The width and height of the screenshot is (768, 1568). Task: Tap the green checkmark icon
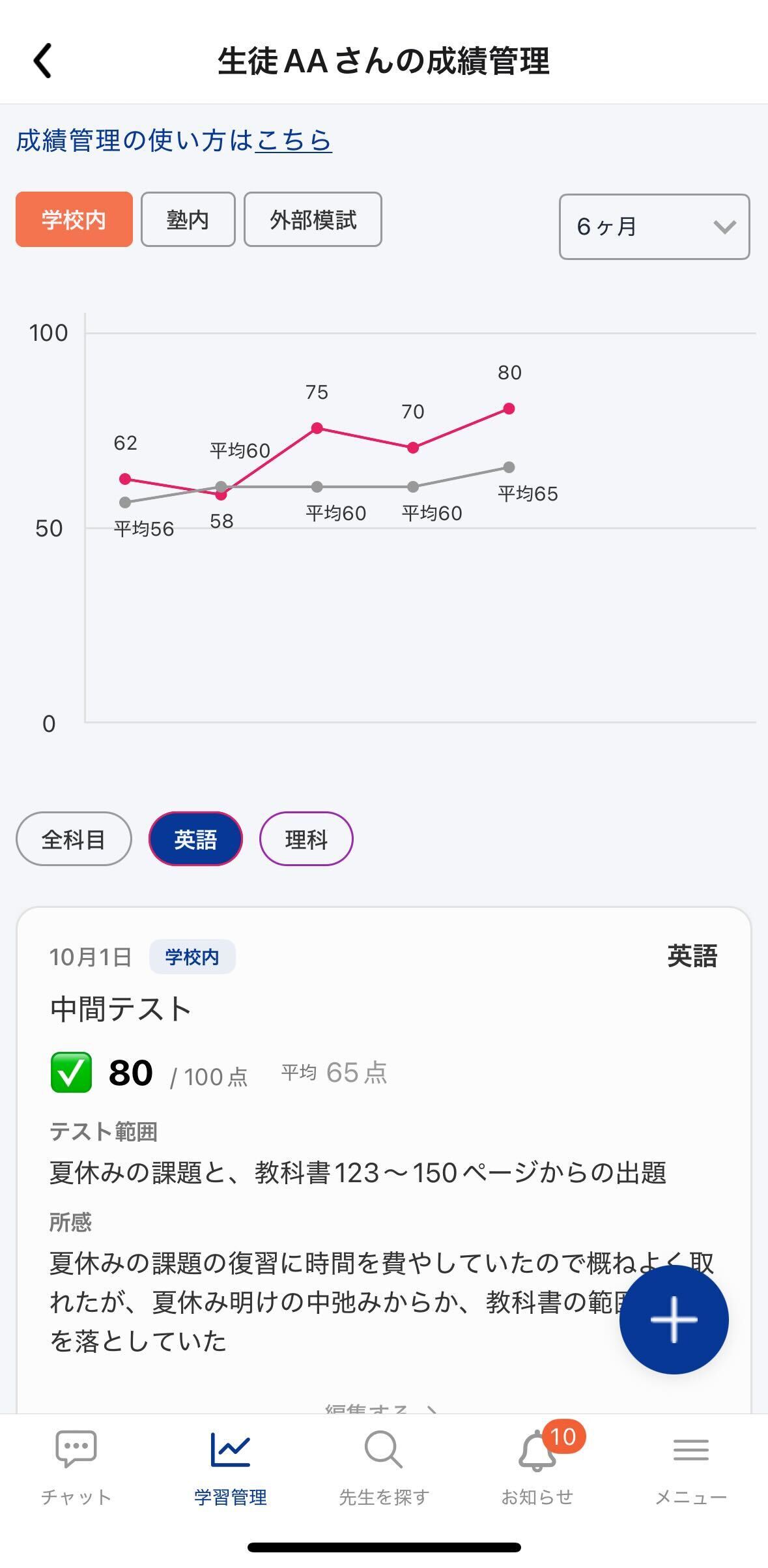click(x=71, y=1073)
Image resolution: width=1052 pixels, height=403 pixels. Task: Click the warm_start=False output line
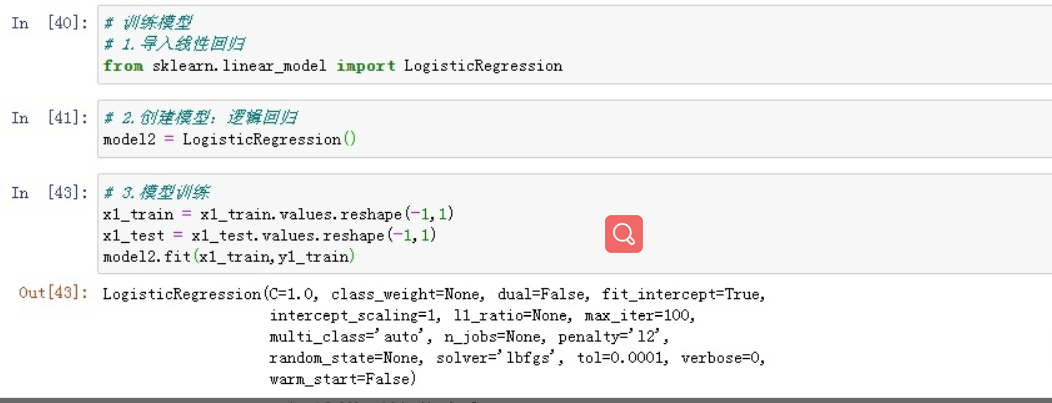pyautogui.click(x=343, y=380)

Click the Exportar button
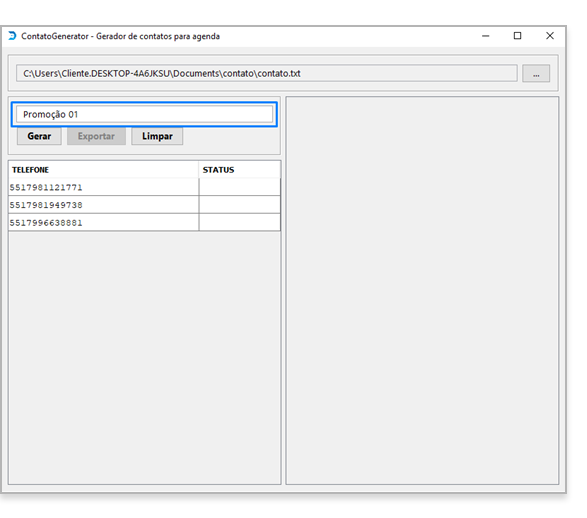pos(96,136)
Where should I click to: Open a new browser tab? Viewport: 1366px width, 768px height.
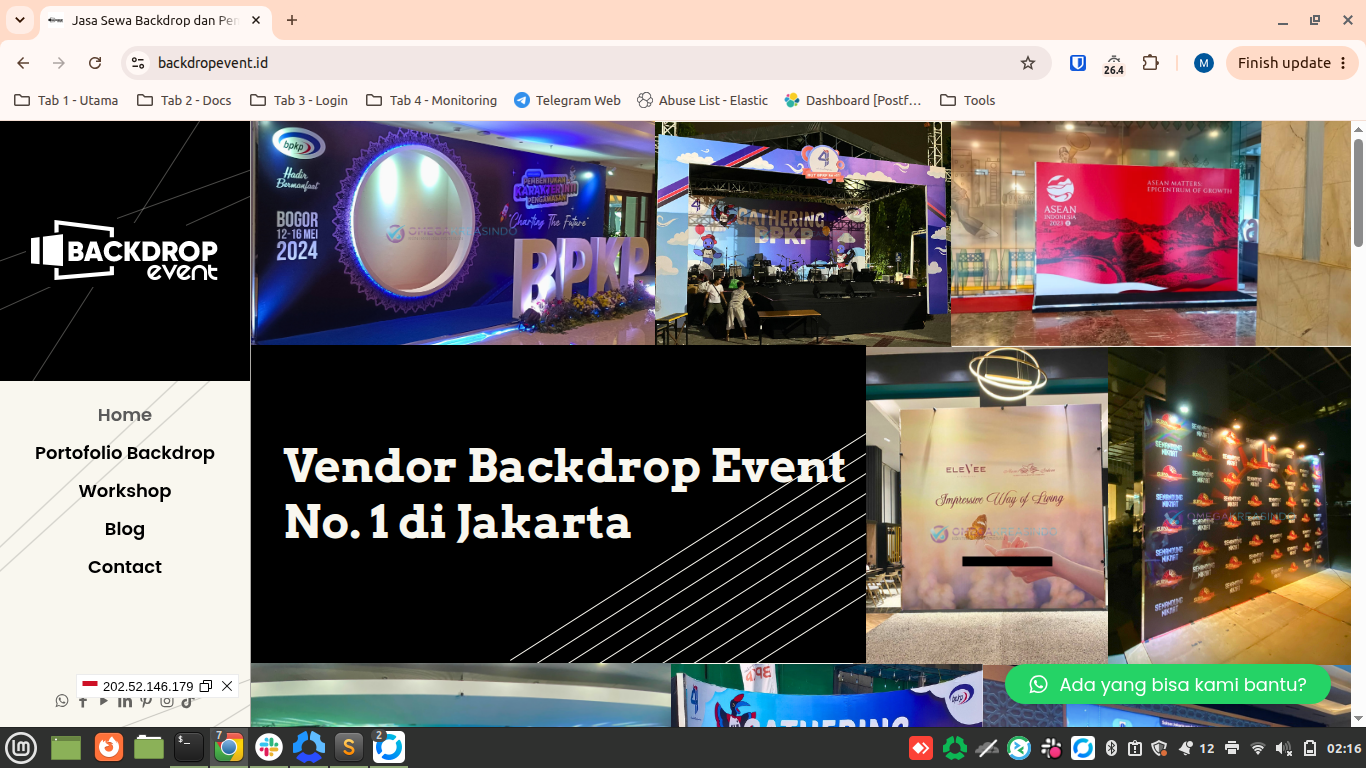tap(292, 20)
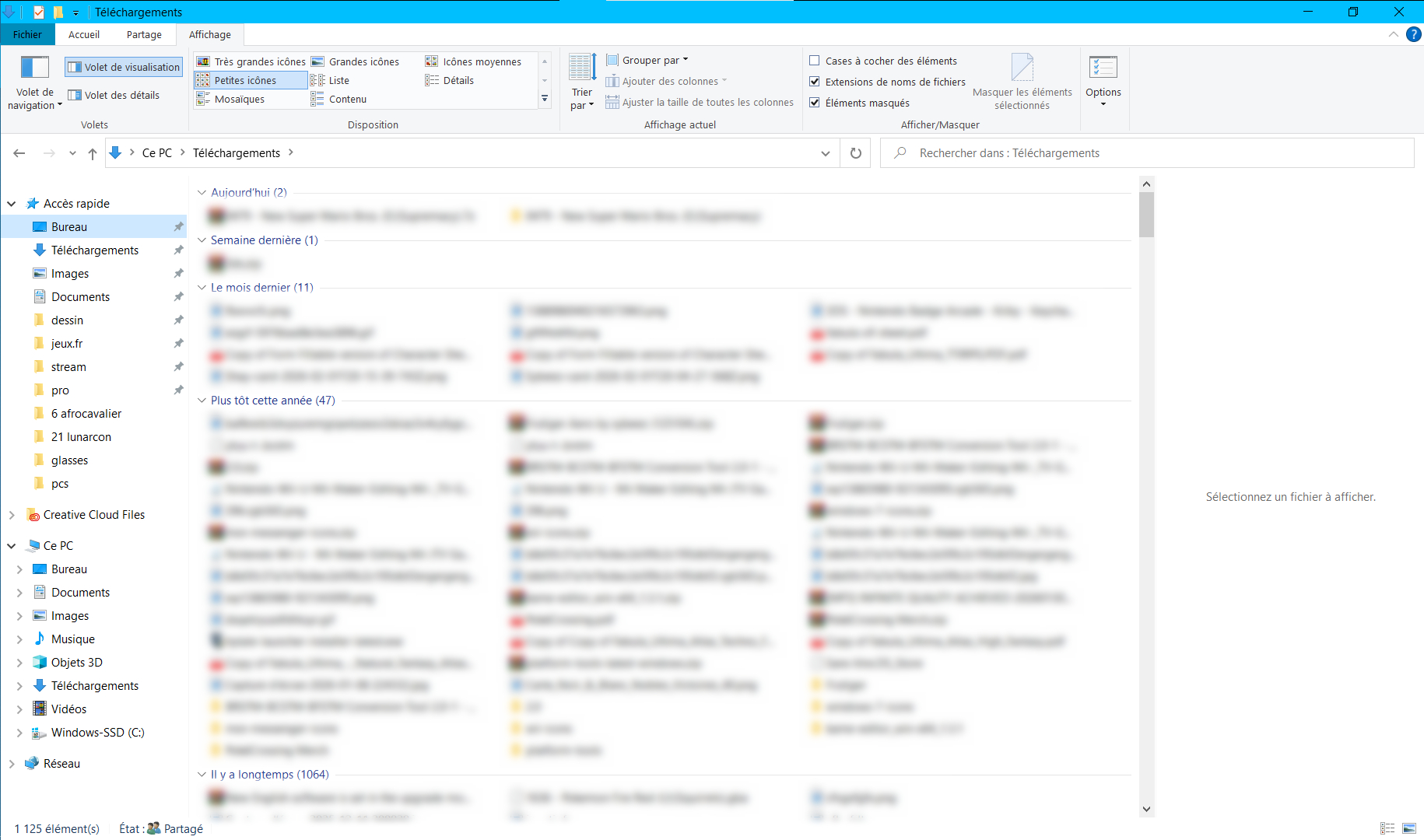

> WHAT YOU ARE ASKED TO DO: The lines to be quoted run from the line containing "Where should I" through the end of the entries above, both included; quote them exactly and leave out any pictures.

> ANSWER SECTION:
Where should I click to: Open a new browser tab? Viewport: 1366px width, 768px height.
tap(292, 20)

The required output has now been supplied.